O'Born Contemporary

Exhibition

I Am My Family

Rafael Goldchain, Solo Exhibition

April 18 – May 30, 2009

exhibition text

Rafael Goldchain has a reputation as a photographer of historical events, rewarded and recognized for his documents of moments of significance and the people who occupy them.

At first glance the photographs in 'I Am My Family' seem to echo his earlier works, we see an album comprised of apparently traditional black and white portraits but on second glance we are treated to the nod and wink of knowing that the traditions of both photo and family histories have been slyly subverted. Goldchain has addressed the provocations of the photograph as memory and truth device, and he has done so while using himself as the human canvas for the construction of many possible identities. He has created avatars and digital revenants structured on fragments that initially began with Goldchain posing in full costume and makeup to portray his extended family. Familial resemblances have been finessed through the use of traditional makeup, styling and props as well as digital darkroom techniques, the end result is a motley collection of individuals who may or may not have existed, who may or may not share any common heritage beyond the musings and intentional manipulations of the artist. Goldchain's audience must shift their thinking dramatically as they meander through this gallery of rogues and beauties, geeks and philosophers, aged, young, handsome, beautiful.

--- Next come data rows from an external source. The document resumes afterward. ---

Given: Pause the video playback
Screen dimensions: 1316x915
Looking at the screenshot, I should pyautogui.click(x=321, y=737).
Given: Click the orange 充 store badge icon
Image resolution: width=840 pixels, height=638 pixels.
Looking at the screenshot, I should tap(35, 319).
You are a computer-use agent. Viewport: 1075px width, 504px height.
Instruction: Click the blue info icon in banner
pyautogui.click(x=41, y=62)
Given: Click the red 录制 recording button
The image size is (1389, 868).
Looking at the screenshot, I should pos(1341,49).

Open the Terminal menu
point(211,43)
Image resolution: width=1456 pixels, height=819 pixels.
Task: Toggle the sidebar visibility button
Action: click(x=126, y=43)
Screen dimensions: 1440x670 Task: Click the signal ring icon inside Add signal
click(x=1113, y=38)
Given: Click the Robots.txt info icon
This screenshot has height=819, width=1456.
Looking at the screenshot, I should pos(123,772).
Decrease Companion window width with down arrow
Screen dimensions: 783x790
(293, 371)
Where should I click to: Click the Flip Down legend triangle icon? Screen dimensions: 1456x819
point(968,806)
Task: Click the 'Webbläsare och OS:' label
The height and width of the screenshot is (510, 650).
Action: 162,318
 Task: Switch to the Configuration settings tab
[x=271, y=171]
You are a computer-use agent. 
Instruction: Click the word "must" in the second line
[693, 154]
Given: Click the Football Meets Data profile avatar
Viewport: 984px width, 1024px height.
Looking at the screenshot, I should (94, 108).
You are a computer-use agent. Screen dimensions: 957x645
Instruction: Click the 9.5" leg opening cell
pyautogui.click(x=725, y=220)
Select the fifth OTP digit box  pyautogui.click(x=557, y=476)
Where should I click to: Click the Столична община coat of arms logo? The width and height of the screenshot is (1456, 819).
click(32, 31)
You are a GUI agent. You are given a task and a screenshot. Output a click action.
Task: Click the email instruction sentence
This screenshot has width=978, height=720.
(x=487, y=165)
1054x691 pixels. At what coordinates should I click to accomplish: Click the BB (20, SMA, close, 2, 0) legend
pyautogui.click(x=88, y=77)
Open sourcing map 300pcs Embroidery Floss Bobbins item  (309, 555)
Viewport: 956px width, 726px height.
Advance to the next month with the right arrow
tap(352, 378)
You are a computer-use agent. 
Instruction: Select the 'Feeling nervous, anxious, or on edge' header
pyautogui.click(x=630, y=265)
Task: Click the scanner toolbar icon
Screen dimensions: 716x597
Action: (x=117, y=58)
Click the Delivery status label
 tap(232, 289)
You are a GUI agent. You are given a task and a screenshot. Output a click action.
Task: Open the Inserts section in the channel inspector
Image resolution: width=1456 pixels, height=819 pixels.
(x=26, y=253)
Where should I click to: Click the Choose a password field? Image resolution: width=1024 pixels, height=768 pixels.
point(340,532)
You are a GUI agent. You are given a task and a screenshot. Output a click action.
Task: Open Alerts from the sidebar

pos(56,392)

The personae created in the space in front of the camera belong to a different sort of fiction, woven from a golden thread of the artist's DNA, and are the product of considerable historical research and conceptual rigour. However, as with any one can never rely on the family historian to be telling the entire truth and we linger over each document, inspecting the traces in hopes of seeing a resemblance, unsure as to which members of his chosen family are post-production fabrications, manipulated in spirit as well as flesh.

At times one can barely recognize the slightest trace of the self he has chosen to portray in these ambiguous tokens of memory and digital data. We imagine our own family in the postures and glances, yet Goldchain remains; he is his model of choice. The family he shares with us has ultimately become potential links in a shared human history. Prompted by the artifice used in his invocation of bloodlines to think about a collective history of fragments, be it of skin, bone, class, culture, we are enriched by pondering links of a deeper lineage beyond than those of naming alone.